The man from the tourist agency had asked if I was interested in a chat with “Garry”; if so, he could arrange the meeting as long as I was flexible.
Was I flexible? Of course I was. Why wouldn’t I be with the chance to meet Sir Garfield St Aubrun Sobers, whom in my not-so-humble opinion was the greatest cricketer to grace this earth?
And somebody who was happy – or maybe tolerant! – about us singing jazz songs together at the Holiday Inn Crowne Plaza in Edinburgh after we had talked about cricket for hours on one of Garry’s regular visits to Scotland in the late 1990s, as he explored a rich seam of golf courses.
Even then, the spectre of arthritis was setting in. And Sobers was afflicted as well! But, joking apart, that summer tryst on August 31, 1998 was one of the most joyous of my life. Garry was 62 at that stage. He didn’t look it, of course. But, heavens above, the Caribbean maestro turns 80 next month.
Not that he needs to worry about the advance of the old man with the scythe. And yet, that meeting has stuck indelibly with me because we talked about subjects which interested both of us. There was no mention of the hapless Glamorgan bowler Malcolm Nash, who was struck for six successive sixes in an over by Sobers in 1968.

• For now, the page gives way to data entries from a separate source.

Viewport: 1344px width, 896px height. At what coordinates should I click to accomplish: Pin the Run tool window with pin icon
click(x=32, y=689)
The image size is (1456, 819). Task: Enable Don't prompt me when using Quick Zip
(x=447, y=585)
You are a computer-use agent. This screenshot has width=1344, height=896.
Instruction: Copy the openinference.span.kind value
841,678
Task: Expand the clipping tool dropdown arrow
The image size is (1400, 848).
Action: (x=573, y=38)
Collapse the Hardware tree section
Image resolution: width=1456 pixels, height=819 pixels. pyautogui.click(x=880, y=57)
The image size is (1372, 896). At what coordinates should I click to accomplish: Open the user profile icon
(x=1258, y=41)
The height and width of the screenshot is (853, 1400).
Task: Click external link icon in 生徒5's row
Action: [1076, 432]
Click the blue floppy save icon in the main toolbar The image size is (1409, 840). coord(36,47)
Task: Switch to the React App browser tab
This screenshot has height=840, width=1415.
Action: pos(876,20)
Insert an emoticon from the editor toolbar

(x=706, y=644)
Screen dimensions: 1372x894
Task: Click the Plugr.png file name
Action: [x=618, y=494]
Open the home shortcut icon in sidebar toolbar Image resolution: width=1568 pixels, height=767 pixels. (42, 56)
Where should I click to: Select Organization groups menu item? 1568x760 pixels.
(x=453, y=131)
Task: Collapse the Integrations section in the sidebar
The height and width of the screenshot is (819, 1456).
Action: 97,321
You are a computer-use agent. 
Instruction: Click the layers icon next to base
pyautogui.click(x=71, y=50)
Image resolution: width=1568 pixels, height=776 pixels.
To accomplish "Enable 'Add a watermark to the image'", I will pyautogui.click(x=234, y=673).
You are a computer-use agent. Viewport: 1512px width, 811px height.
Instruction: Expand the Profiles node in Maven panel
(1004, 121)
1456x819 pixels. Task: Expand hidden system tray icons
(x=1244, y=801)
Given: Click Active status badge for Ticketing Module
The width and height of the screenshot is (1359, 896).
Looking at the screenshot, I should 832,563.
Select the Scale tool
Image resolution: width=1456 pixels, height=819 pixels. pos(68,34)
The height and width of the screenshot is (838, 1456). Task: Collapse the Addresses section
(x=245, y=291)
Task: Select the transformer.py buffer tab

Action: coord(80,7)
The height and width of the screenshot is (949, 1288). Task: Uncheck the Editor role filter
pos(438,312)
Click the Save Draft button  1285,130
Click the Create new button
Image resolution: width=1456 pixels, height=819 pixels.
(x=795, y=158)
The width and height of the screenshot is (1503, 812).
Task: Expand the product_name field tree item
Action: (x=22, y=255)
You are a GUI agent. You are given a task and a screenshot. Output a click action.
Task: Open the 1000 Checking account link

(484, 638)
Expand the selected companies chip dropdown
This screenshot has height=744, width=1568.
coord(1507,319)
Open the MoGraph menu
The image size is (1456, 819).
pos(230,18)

Nor did we yammer to an excessive extent about the precipitous decline of West Indian cricket beyond lamenting, in the great man’s words that: “[Brian] Lara’s a wonderful player. But he’s not a golfer – he can’t win Test matches on his own.”
Instead, we were captivated by a mesmerising performance from Muttiah Muralitharan, who was in the midst of performing miracles against England at The Oval. You might be unfamiliar with the background: the tourists were only given one Test, yet seized their opportunity when the spinner took nine for 65 – from more than 54 overs – as England collapsed in a heap on the last day of the game.
Sir Garry was well impressed. Perhaps more pertinently, in Associate cricket terms, he was convinced there was no reason why the likes of Scotland and Ireland couldn’t progress in the footsteps of Sri Lanka and, erm, Zimbabwe.
He told me: “Cricket isn’t a complicated game. It’s two sides of 11, and if you work hard enough and remember to do what works for you, anything is possible.
“I sometimes wonder why we don’t have more countries playing Tests. I go to all these different places and see cricket clubs and I wonder why we only have eight or nine teams. It’s not enough. We all know that. But what do we do about it?”
It’s still a pivotal question for the emerging nations and especially when you think how easily England have just beaten the underwhelming Sri Lankan class of 2016. And yet Sobers wasn’t complacent, even during that glorious meeting.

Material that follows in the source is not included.